Now pull it all together into your story

As an example, here’s my founder’s story.

FEATURED DOWNLOAD: Ready to build brand loyalty and trust? Get the infographic on telling your Founder's Story. Click here to download.

[Context and introduction]

Let me start my story by telling you where I am today: I’m on a mission to unlock the potential of people and ideas. And I do it by helping people with a skill we use every day, but neglect.



I’m passionate about communication, because for much of my career, I was someone with something to say, but struggled to say it. But I didn’t realize how much poor communication was slowing my career until I made my first presentation to a vice president.

Early in my career I was a HR manager, where I developed a game changing approach that reversed attrition of new managers. It worked across the board, including with high risk groups such as women and minority populations. The implications were significant, and my program made visible and measurable improved advancement, engagement, and bottom line results.

[Triggering event]

My plant manager suggested that I roll out my training across the company, and she arranged for me to present to the HR VP. I was excited and so honored. My first solo VP presentation!

[Milestone actions]

My plan was to dazzle the VP. I loaded my presentation with facts, figures and examples, and pitched with passion.

I had passion, yes, but no focus.

[Turning point - Crisis]

When I finished my presentation, the VP smiled and said, “Ummm…. Yes. Thank you. You certainly are enthusiastic, but I have NO idea what you’re talking about.“

I was crushed.


Fortunately my boss, Ann, jumped in and rescued the presentation, and the VP approved the rollout.

The program was a great success, and we taught workshops around the US until it became a corporate HR program.

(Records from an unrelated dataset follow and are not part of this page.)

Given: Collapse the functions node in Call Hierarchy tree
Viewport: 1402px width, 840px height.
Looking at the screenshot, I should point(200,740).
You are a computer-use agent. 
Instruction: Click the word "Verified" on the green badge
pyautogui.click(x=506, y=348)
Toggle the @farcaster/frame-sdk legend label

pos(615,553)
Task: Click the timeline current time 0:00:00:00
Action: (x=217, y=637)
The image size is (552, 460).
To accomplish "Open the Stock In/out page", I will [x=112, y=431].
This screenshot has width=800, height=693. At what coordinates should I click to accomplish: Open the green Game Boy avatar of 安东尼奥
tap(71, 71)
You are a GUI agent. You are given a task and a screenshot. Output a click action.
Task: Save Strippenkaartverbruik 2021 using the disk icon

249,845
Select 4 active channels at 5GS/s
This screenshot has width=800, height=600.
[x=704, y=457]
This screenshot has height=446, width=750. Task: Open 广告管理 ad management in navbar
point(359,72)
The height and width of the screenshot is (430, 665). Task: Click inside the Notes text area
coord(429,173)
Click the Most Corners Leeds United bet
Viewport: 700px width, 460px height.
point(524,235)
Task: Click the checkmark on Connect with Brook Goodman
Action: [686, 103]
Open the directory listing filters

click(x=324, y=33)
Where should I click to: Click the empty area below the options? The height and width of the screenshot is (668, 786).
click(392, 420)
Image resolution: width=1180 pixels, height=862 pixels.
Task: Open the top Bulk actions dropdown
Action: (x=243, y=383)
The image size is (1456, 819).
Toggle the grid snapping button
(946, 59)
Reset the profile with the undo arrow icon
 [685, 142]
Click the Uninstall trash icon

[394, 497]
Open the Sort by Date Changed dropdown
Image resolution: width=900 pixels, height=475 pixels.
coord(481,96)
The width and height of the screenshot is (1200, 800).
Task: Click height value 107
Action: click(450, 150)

It even expanded to other parts of the globe.

Just think...the difference between complete rejection and global rollout was how it was presented.

[Moral of the story]

I learned a valuable lesson that day.

It doesn’t matter how smart you are, and it doesn’t matter how brilliant your idea is, if your message is muddled, your idea is dead.

My presentation disaster really opened up my eyes to the number of opportunities that were going down the drain just through a failure to connect.

[So what… here’s the result of the moral - here’s my company]

After that day I vowed to improve my communication, and to share what I learned with others.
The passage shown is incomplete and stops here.